**Metin:**
---

O zaman, John'u okurken, aslında mutsuzluk ve acılarımızın ne kadar kıymetli ve bizi yaşatan şeyler olduğunu bir kez daha anladım. Mutsuzluğu ve acıyı hiç tatmamış olup ezbere mutluluk yaşasak elbette bilemezdik ezbere yaşadığımızı. Fakat idrak etmeye başladığımızı düşünün, soma almayı bıraktığımızı, kafayı yerdik. Düşünmek isteseydik, ezberlerimizi bozmak isteseydik...

Kitaptan bir kesitle bitireyim çünkü bu kitap hakkında yazacaklarım bir türlü bitmiyor :)

---

**Veri Kesiti:**
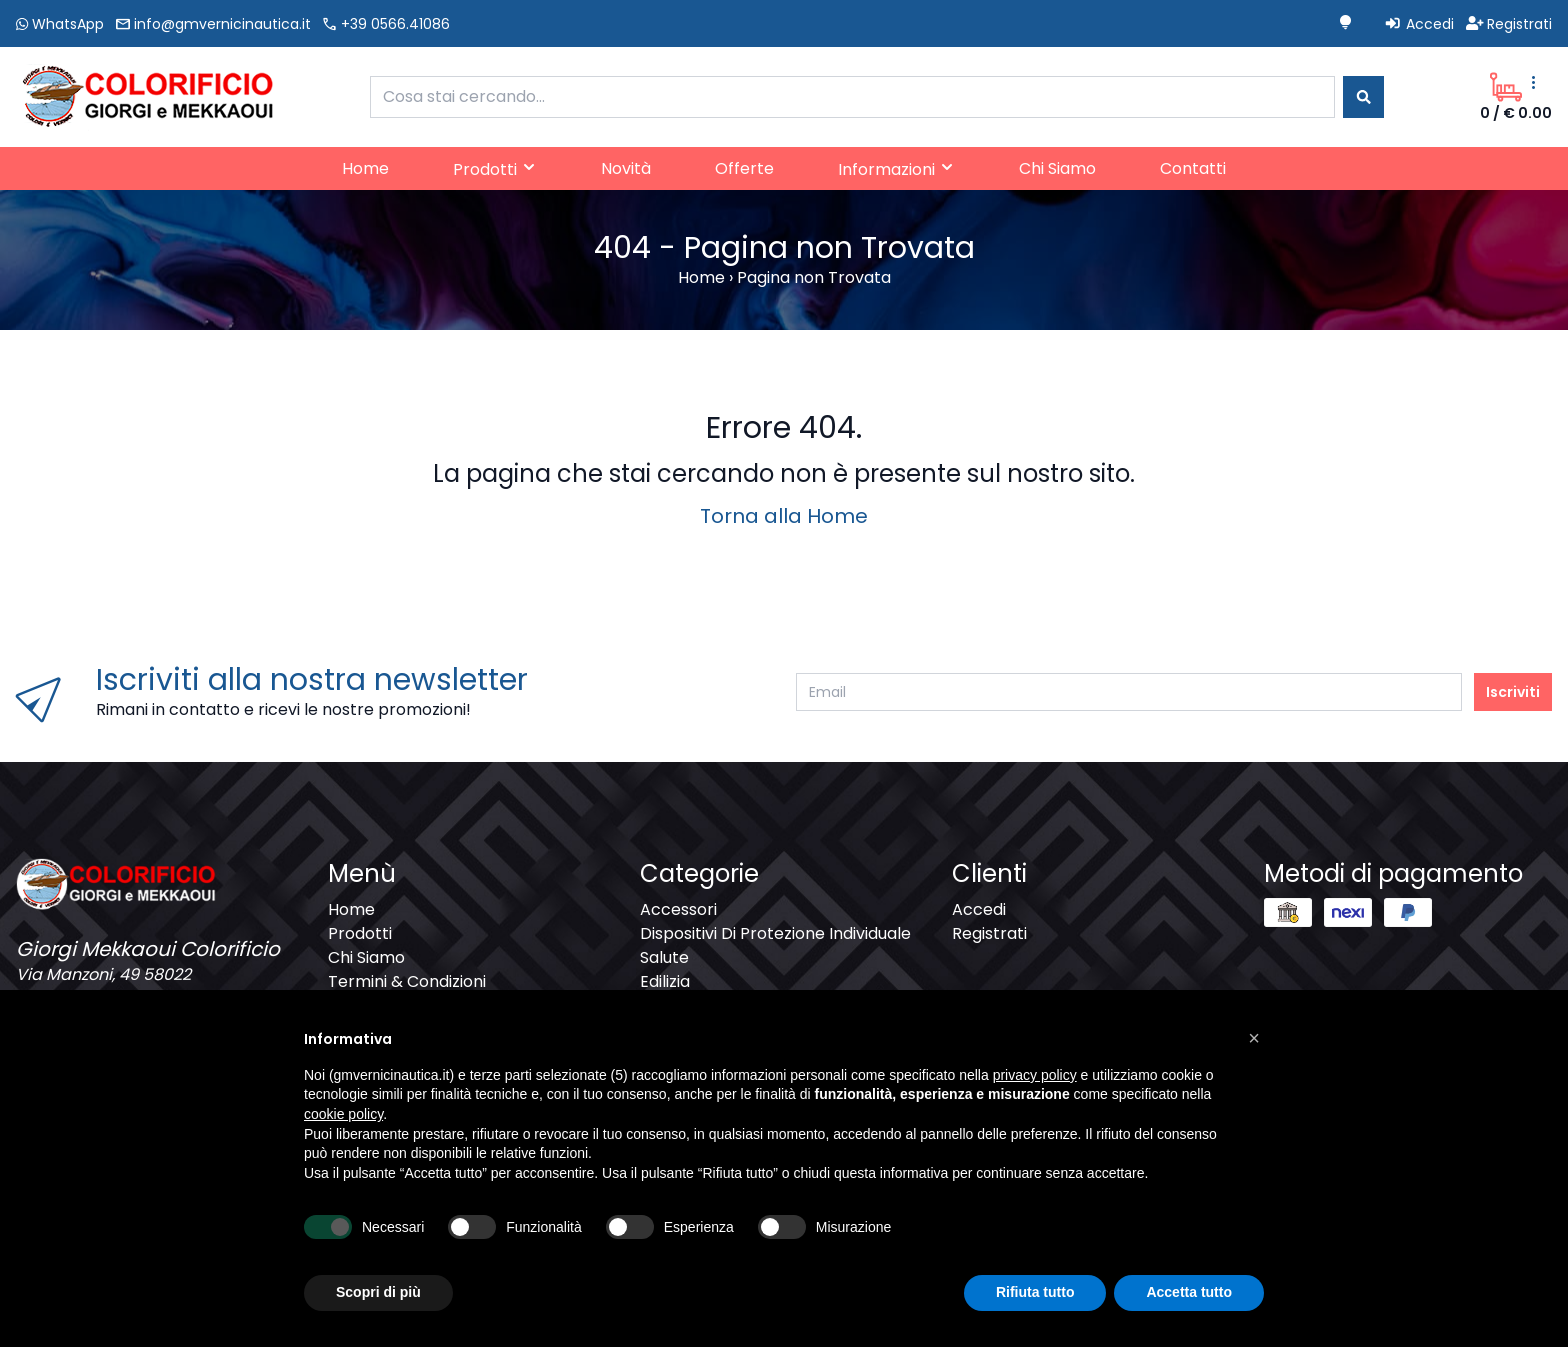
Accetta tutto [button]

---

**İstenen İşlemler:**
**A)** Metinde hangi duygu ya da ruh hâli adları geçiyor? Hepsini sırala.
**B)** Şu ifadeler metinle uyuşuyor mu? Her biri için evet ya da hayır de ve kararı belirleyen sözleri metinden aynen alıntıla.
(i) Yazar, mutsuzluk ve acıların kıymetini John'u okurken bir kez daha anlamıştır.
(ii) Yazar, kitap hakkında yazacaklarının çabucak bittiğini söyler.
(iii) Metne göre soma almayı bırakmak insanı sakinleştirirdi.
**C)** Kitap üzerine olan bu metni son cümlesinden sonra nasıl sürdürürdün? Devamını yaz.

**Verilen Yanıtlar:**
**A)**
- mutsuzluk
- acı
- mutluluk

**B)**
(i) Evet: "John'u okurken, aslında mutsuzluk ve acılarımızın ne kadar kıymetli ve bizi yaşatan şeyler olduğunu bir kez daha anladım."
(ii) Hayır: "bu kitap hakkında yazacaklarım bir türlü bitmiyor"
(iii) Hayır: "soma almayı bıraktığımızı, kafayı yerdik."

**C)**
"Ve tabii ki istikrar, istikrarsızlık kadar gösterişli değildir. Mutlulukta, şanssızlığa karşı verilen mücadelenin ihtişamlarından hiçbiri yoktur. Günahla mücadelenin veya ihtiras ya da şüphe nedeniyle ölümüne altüst oluşların görkemini bulamazsınız mutlulukta. Mutluluğun yüce bir yanı yoktur."
.
.
.
"Aslında," dedi Mustafa Mond, "siz mutsuz olma hakkını istiyorsunuz."

"Mutsuz olma hakkımı istiyorum!"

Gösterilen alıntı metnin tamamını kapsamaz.